Criminals once went to prison to learn to be differently habile, I think.

They were habile at things like stealing or murdering.

So they either had to do punitive things (like separating oakum with their bare fingers, which hurt!) or they learned to do things useful to society, which was really rehabilitation. I mean, if they were learning to be habile in a new way.

As a mental health "consumer," I read all the funny things posted on the walls in "those places."

It's funny, because the other day I was reading what the "Spanish" version said, and what the English version said, and they didn't say the same things.

Not exactly.

They were close but some of the Spanish translations had the rights just slightly abbreviated (usually a little) and sometimes even had components abrogated. It wasn't like they couldn't just literally translate it. They could have. They didn't.

This paper telling patients their "rights" used the funny word "habilitation" in one phrase.

Who does that?

In general, there was an attempt to be generous and fair, and then obfuscate this generosity and fairness, so the average client would end up with no idea what this meant or what his or her rights actually were. Bravo, Newspeak.

That's why I'm using these very Latinate words that nobody really uses.

You can be an addict and be habile.

You're habile at scoring drugs and taking them (prescription or otherwise).

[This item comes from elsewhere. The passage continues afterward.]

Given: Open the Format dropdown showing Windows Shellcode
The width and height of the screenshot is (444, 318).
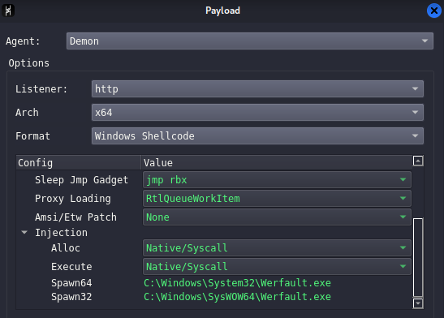Looking at the screenshot, I should coord(257,135).
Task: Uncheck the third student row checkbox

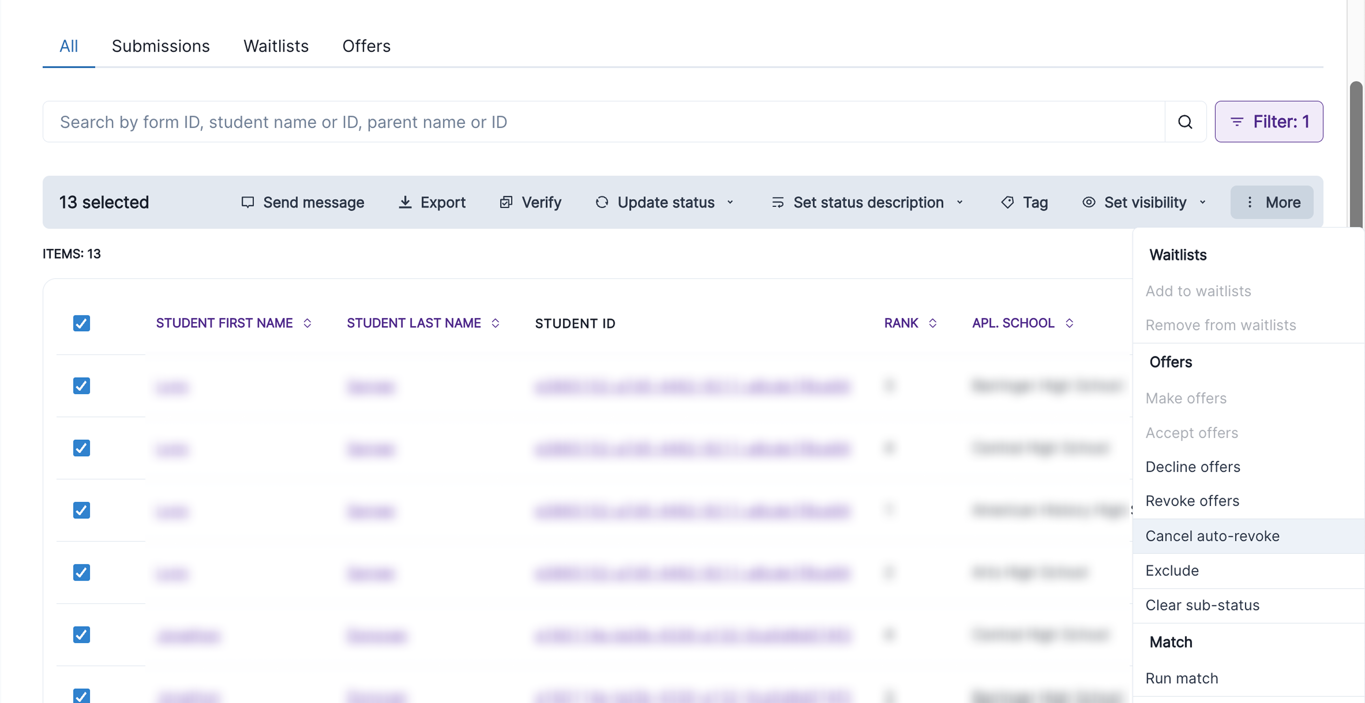Action: click(82, 510)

Then you can get rehabilitated.

You are now "differently habile." Bravo. Or Brava.

I suppose they would say they are teaching Chynna how to handle her anxiety by teaching her to be habile in stress management.

So there's the technical little bit of "rehabilitation.

But people will laugh.

And sneer.

I just hope she wore the striped uniform.

I hope she has to take my trash out and feed it to the gnashing machine every Wednesday morning at 7 a.m.

And walk with that stick alongside the highway where luckier junkies will sing Jefferson Starship songs out the window as they drive past.

Because, let's face it, MTV was far too generous with that child.

John said...

Only rich people can afford such illnesses. This reminds me of a scene from Man of La Mancha. Don Quixote enters and inn, and the innkeeper greets him enthusiastically and invites him to enter. A maid quietly asks the innkeeper "What makes you think that this madman has money?" The innkeeper replies, "Since when did a poor man have time to go mad? He's a gentleman."

Sometimes I read about celebrities who are hospitalized for "exhaustion". When I've been exhausted, my two options were (1) drink more coffee and get back to work and (2) go to bed.